Cool kid? I think the really cool kid is the one who doesn't run with the pack.

There may or may not be cliques at my dd's school. I never notice or even care.....

NeoMaxiZoomDweebie · 22/05/2013 21:17

Worra but where does it end? Would the teachers assistant happily help ALL of the kids in the class to get changed for whatever activity they were doing after school? Or only this group of 10 because...why...their parents booked them a class together? Confused Nah...I don't really reckon OP IS being unreasonable after all.

WorraLiberty · 22/05/2013 21:20

Oh come on it's at the end of the day. The TA helps the kids out and the teacher carries on.

It's so not a big deal and the OP would probably be grateful if her child was doing tennis and needed a bit of help changing.

It's nice to be nice and the TA and teacher sound as though they are.

NeoMaxiZoomDweebie · 22/05/2013 21:54

I know what you mean Worra...and without the other stuff the OP's complained about it would be nothing...but it seems to me that the school is very lazy re the PTA and has let some woman take over it totally. And not in a good way....in the same situation, I'd be feeling a bit bitter too probably.

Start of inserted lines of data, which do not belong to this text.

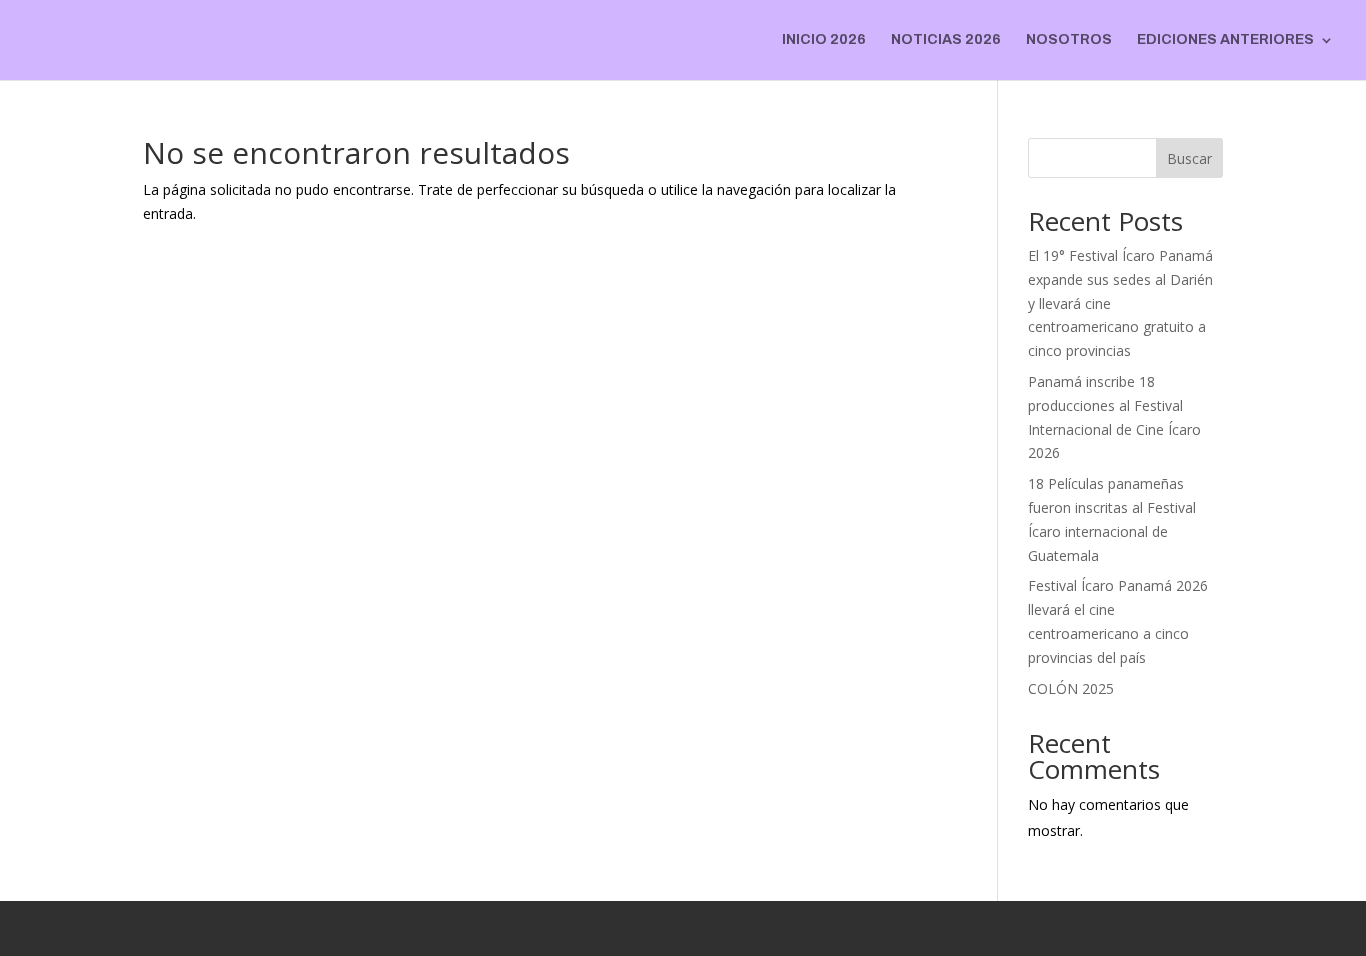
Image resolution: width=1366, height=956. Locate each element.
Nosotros (1069, 40)
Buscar (1189, 158)
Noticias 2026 (946, 40)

nightingalefloor · 22/05/2013 22:03

I'm Shock at them getting changed at school, it would never have occurred to me to ask DD's teacher let her get changed for dancing/gymnastics at the end of the day, maybe I'm missing a trick Confused

I feel your pain on the clique front, DD's class is very like this among the parents. DD's only been at the school since January and this is my first experience of playground politics, it's a scary world. I do feel that I'm letting DD down and should be doing more to help her make friends through the parents, but I've tried and they're not particularly welcoming. Lots of 'did you want anything particular' if I stand with certain groups at pick up.

For the first few months DD was at the school I was leaving work briefly some days to pick her up at the end of school and drop her off at dancing/gymnastics until I finished- not ideal but I'd just got special guardianship and work were very understanding. It was always a bit of a mad dash but we made it work. Some of the other mums in DD's class knew this. I later found out that two of those mums had their DCs activities at the same place, same day, same time and walked round there together, along with another child in the class whose mum couldn't pick her up and take her there herself :(

LaQueen · 22/05/2013 22:04

This reply has been deleted

Message withdrawn at poster's request.

NeoMaxiZoomDweebie · 22/05/2013 22:50

NIghtingalefloor...they sound mean! I know it sounds not very inviting but join the PTA and volunteer for things....it really helps in terms of getting to know other parents. Don't worry though, kids choose their own friends to a large degree.